O infinito poder da palavra

 

 

Basta apenas uma palavra para destruir o que muitas vezes a natureza levou séculos para construir.

 

Se pudéssemos efetivamente avaliar o poder de nossas palavras, certamente usaríamos  este dom com maior responsabilidade.

 

Quantas e quantas vezes somos felizes, gostamos do que realizamos, buscamos o bem em nosso realizar  e uma pequena  palavra de  desconfiança, uma opinião contrária, ou um conceito desanimador  são suficientes para modificar todo nosso modo de entender. Ainda não conseguimos perceber  o verdadeiro valor de nossas idéias, e vivemos de conceitos abstratos de pessoas que formulam regras, às quais nos submetemos por temor ou sentimento de inferioridade.

 

Deus  cria cada pessoa diferente da outra em gostos e tendências  para que da diversidade consigamos construir a harmonia. Da diferença consigamos estabelecer a igualdade. Cada criatura é detentora, de uma opinião e de  um gosto particular. Sejamos, assim, senhores de nossa própria vontade e nos conscientizemos de que o gosto ou a opinião alheia nada mais são  do que variações na maneira de entender o mundo.

 

Nunca estaremos  totalmente certos, nem os outros completamente  errados.
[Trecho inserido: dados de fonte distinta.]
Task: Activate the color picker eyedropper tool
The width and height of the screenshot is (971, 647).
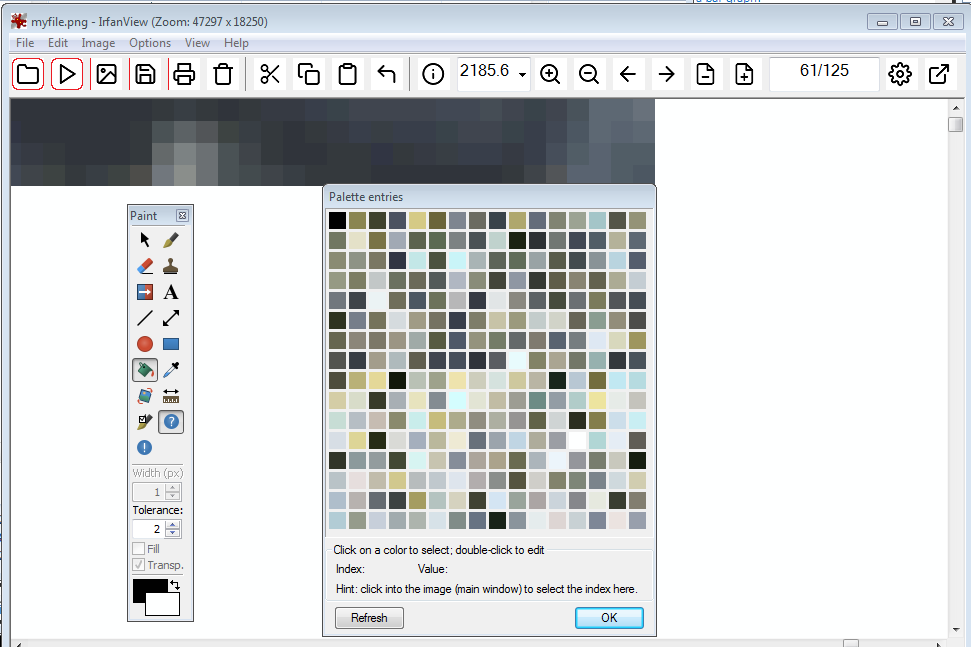Action: click(171, 370)
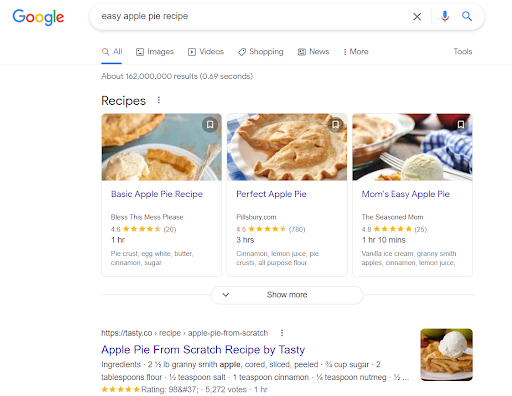This screenshot has height=396, width=512.
Task: Clear the search box with X
Action: [x=417, y=16]

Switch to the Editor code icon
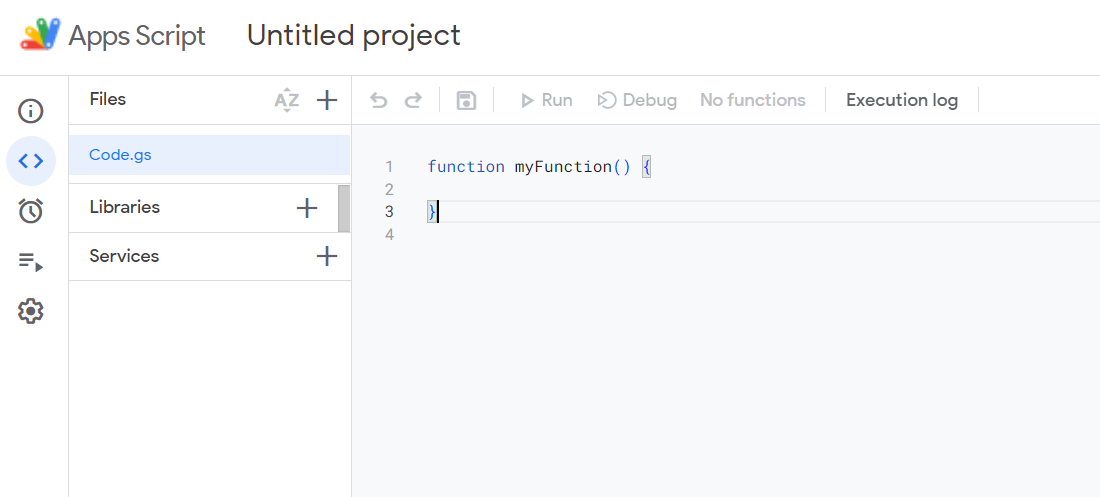tap(31, 161)
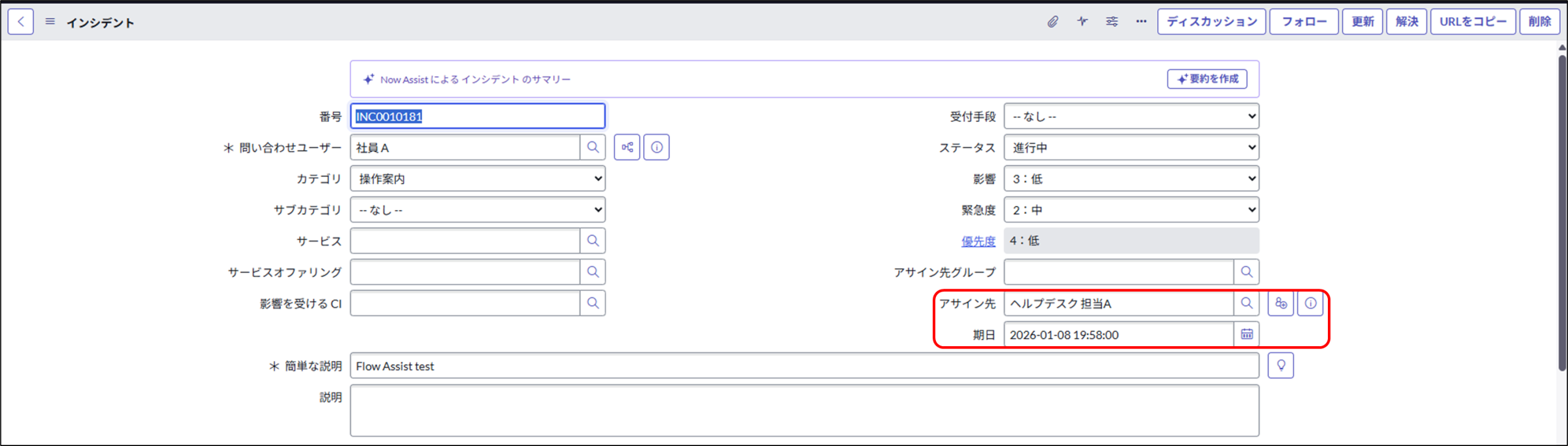Open the hamburger context menu icon
The image size is (1568, 446).
pos(50,22)
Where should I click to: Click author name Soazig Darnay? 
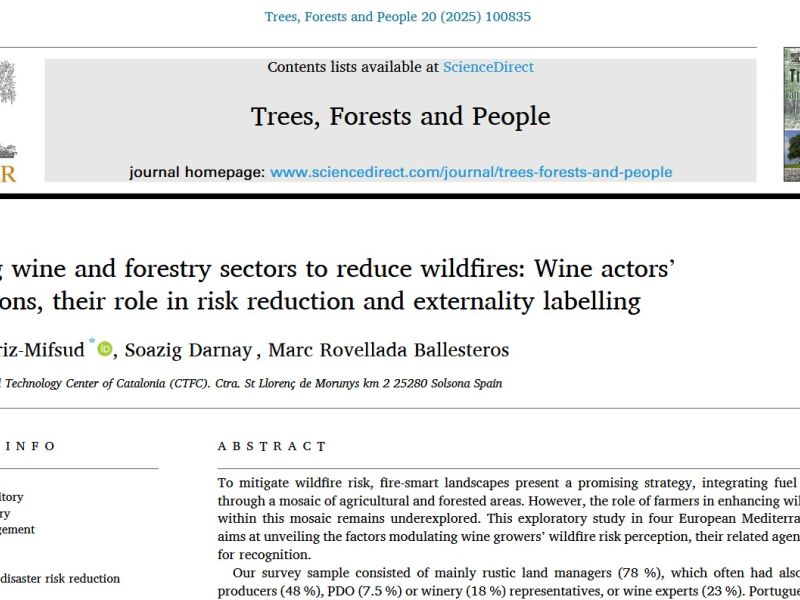point(188,350)
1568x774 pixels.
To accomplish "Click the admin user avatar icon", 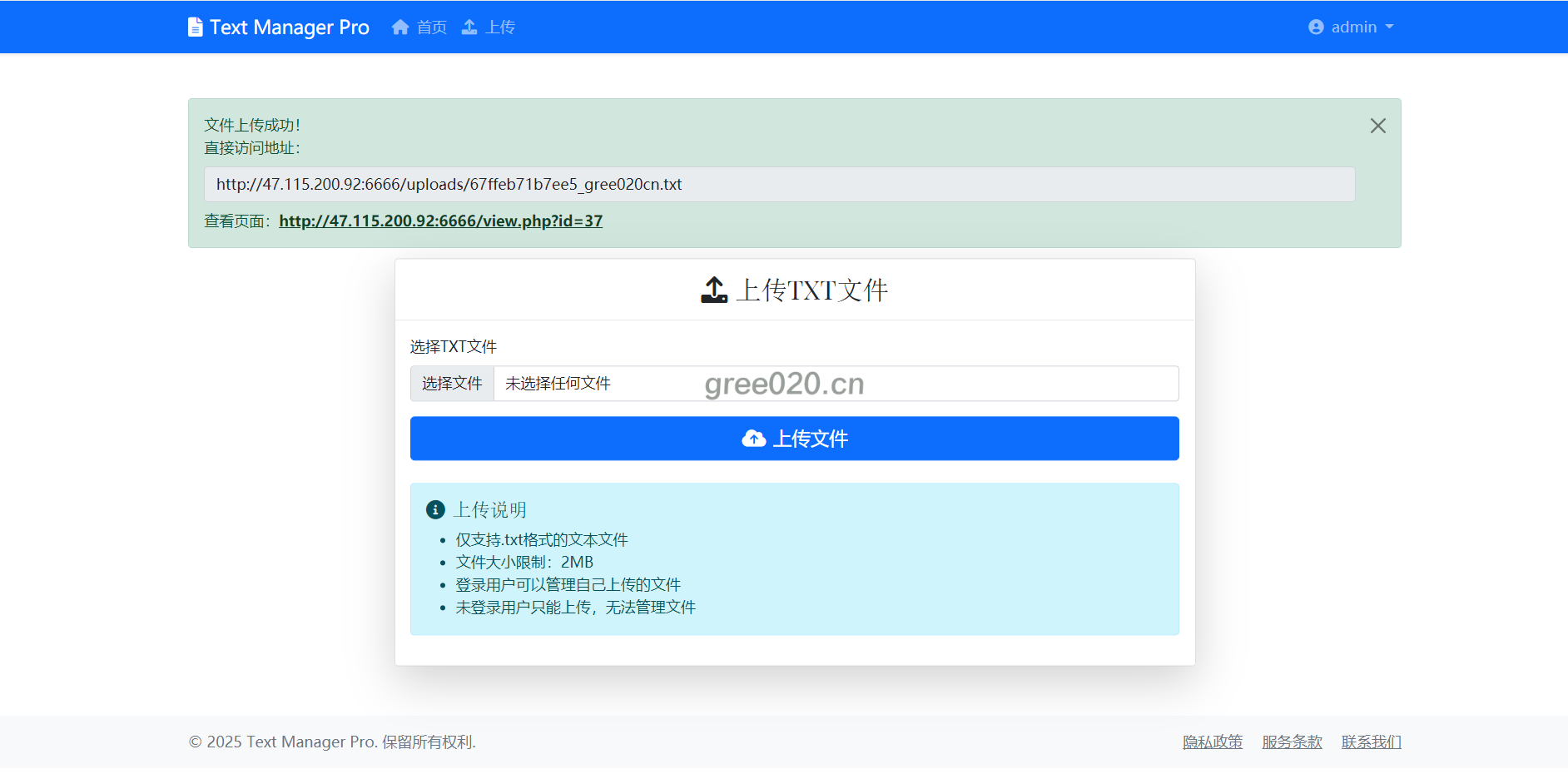I will pyautogui.click(x=1316, y=27).
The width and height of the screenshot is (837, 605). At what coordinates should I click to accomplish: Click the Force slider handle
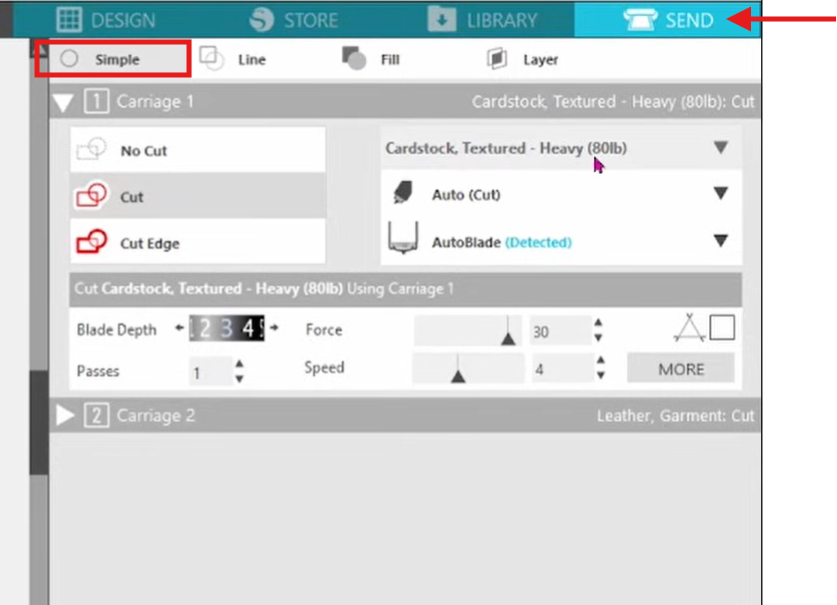pyautogui.click(x=509, y=338)
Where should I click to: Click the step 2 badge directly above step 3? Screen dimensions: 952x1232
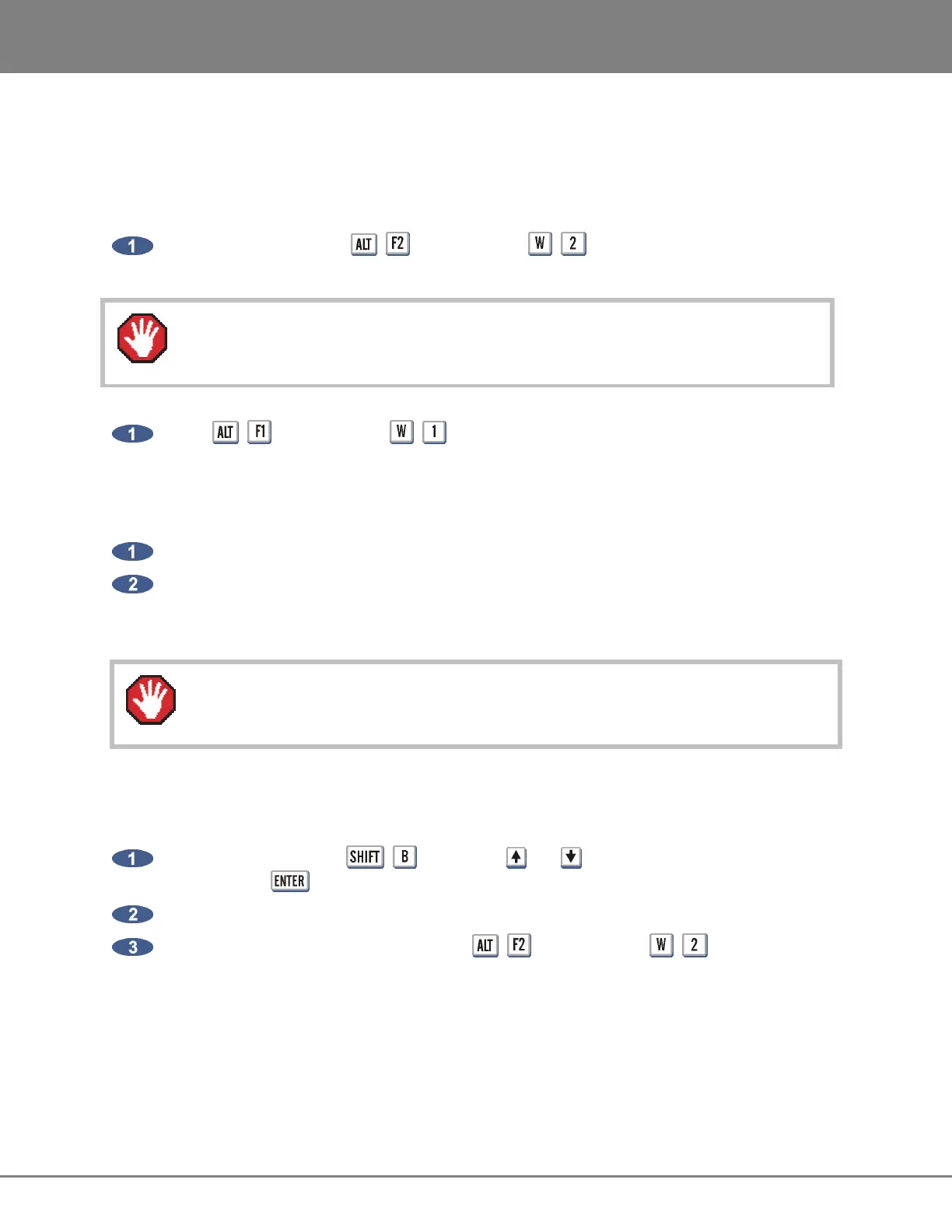(x=133, y=915)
É observando o alheio,  convivendo e aceitando  a diversidade de opiniões que aprendemos a definir  e corrigir as nossas metas.

 

Lembremo-nos sempre do exemplo da natureza: na floresta existem as graminhas, as ervas, as árvores,  os arbustos, as trepadeiras, as flores, os espinheiros. Cada um buscando o sol a seu modo sem querer impedir  que o outro também  o atinja.

 

Pensemos nisso e acreditemos que o mundo  é a grande estufa onde  plantas diversas, plantadas por Deus, tem todas as condições  necessárias e cuidados   para florescer e desabrochar.